Replying to Avatar Loki

Solzhenitsyn. (I had to check that, it's terrible phoneticisation). I know several slavic languages to a usable degree and I know all the mess between them. It's been quite funny landing in portuguese territory because they use so many phonetics in common with the serbs, most especially.

The latinisation of foreign languages into english is a total shitstorm of bullshit. The amount of times B/V, P/B, C/Ts, and so many other things get muddled is incredible. Like, how in the FUCK did "Beijing" get mangled into "Peking" exactly? Wade-Giles don't voice their Ps? And unvoice their DJs (to kh)???

It's my opinion that if you were to point at one european language and settle on using its phonetics to express the phonemes of other languages, Russian is the most universal. Some of the characters have to be swapped around from what you expect but basically, there is more european phonemes in russian script than any single other european language.

It made me very sad that the western yugoslavians, in particular, have been abandoning cyrillic.

If I was designing a single alphabet for europe, to cover all of the nuances, it would be russian with the double consonant letters of serbian, the ones for Dj and the short "ty" sound that westerners usually misread as "ch".

Out of all of europe, the Bulgarians are the closest to accurately phoneticising foreign languages, except for their funny habits of germanising a few things like W. Visky, Vinni puh... this is also a russian habit.

I have this overwhelming feeling like somewhere along the way, a whole culture learned to speak by misreading the phonetics of another culture. B/V are a great example. Now I am exposed constantly to portuguese, I see so many times words that make more sense with B where they write the V. Moebel, the german word for furniture, is Moveis. Everywhere the portuguese put 'eis' it's "el" or "al" eg Animais. Even their word for "more" is "mais" which if you follow that substitution gives you "mal" which is the german word for "more" as in multiply.

It's no wonder once you learn enough basic level in about 5 different european languages you can understand all of them. I don't struggle very hard to understand anything anymore, whether it's italian, spanish, portuguese, russian, bulgarian, yugoslavian, german.. I have had little exposure to the nordics but I know their stuff overlaps a lot with english, german and russian a lot too.

Hm, this is bery interesting. But there is no yugoslavian language, just serbian,croatian, slovenian, bosnian, macedonian and so on. We anno used the "serbian-croatian" dictionary when needed. But these are different languages.

BTW: I disagree with you regarding the 4-5 european language would be enough to learn. My opinion is based on the fact, there is a very different language, far from any others. I'm Hungarian :-)

Reply to this note

Please Login to reply.

Discussion

Ah, hungarian, it is one of the most different on the continent. Well, it's similar to turkish which is a lot close to arabic. To my ears, turkish, hungarian and chinese have a lot of similar vowels.

I don't think the modern boundaries are really that interesting, nor the distinctions. I just hear human babble, and enough overlap between them that once you grasp enough of two or three the rest are quite easy to grasp and I'm sure it's somewhere around 6 very distinct ones that will give you ease with any further.

> **Directions**: In the language discussion, which languages does the writer say they don't struggle very hard to understand? List every one named in that sentence.

(Word and element location records)
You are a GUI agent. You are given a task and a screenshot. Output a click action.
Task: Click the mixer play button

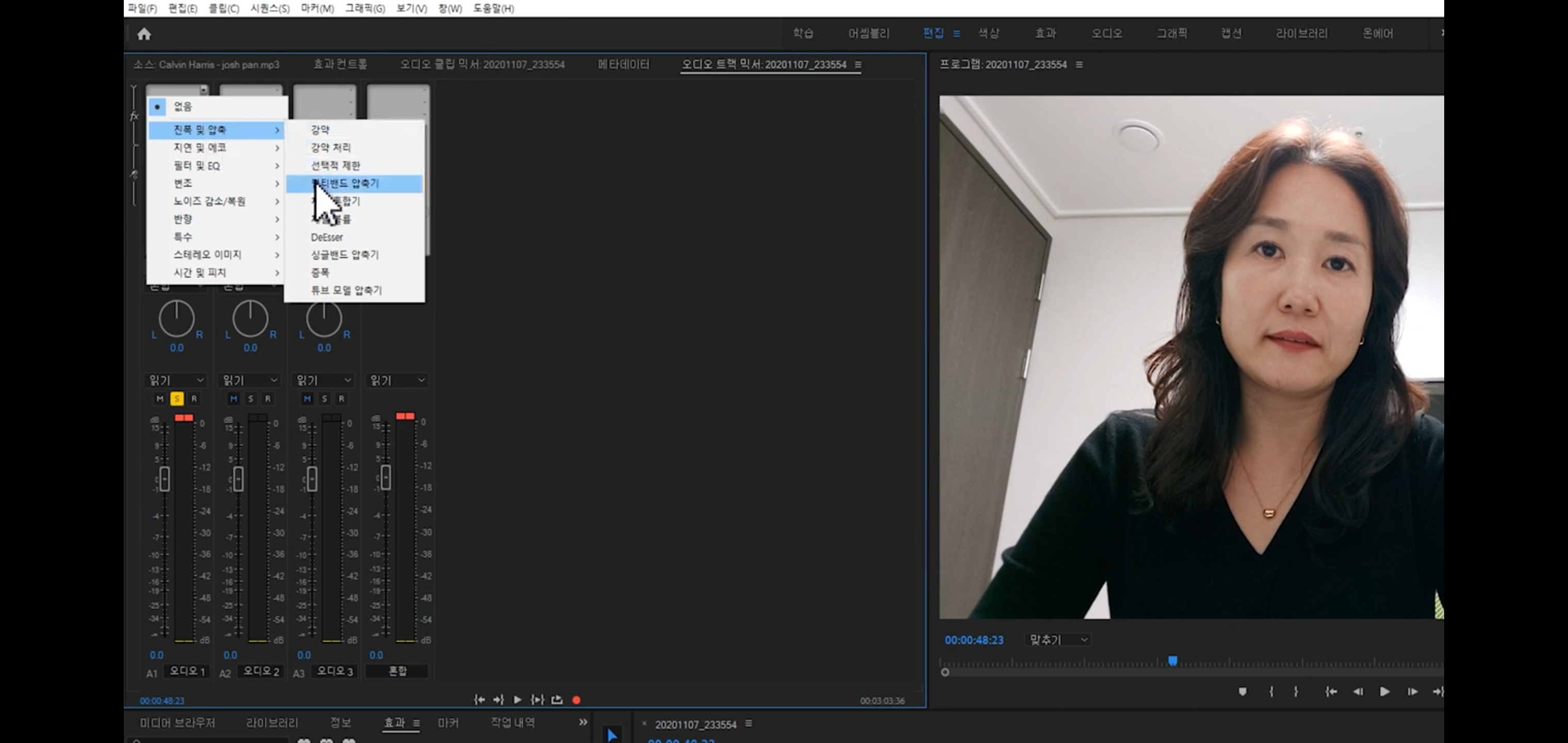pos(517,700)
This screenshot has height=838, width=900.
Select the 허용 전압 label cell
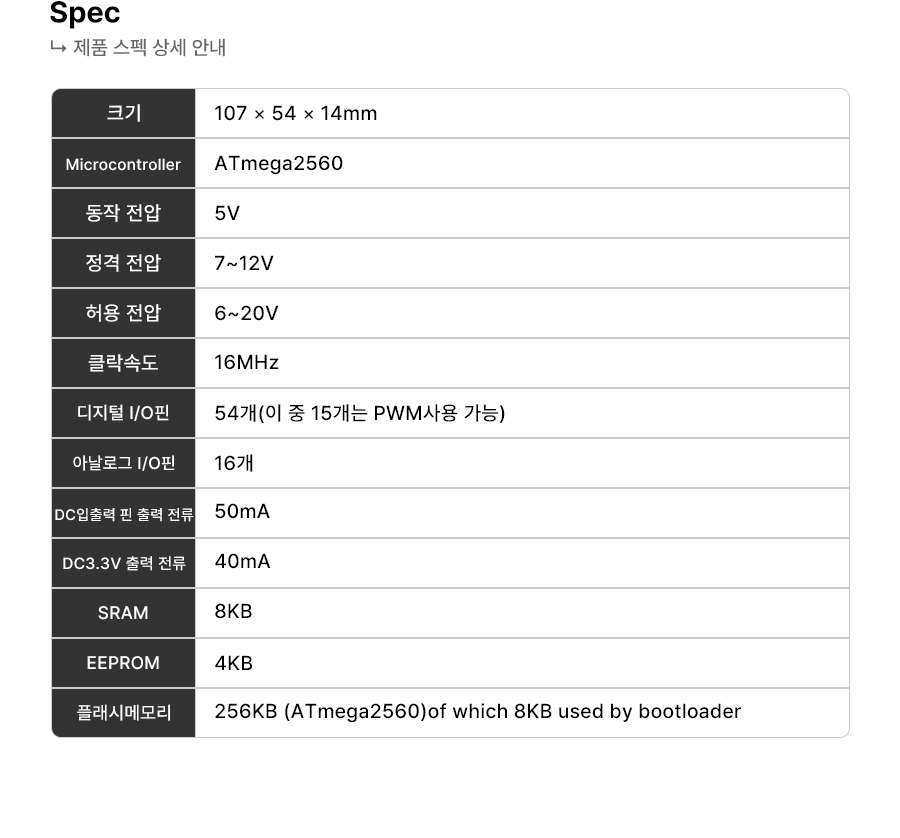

> **Response for this exercise**: Italian, Spanish, Portuguese, Russian, Bulgarian, Yugoslavian, German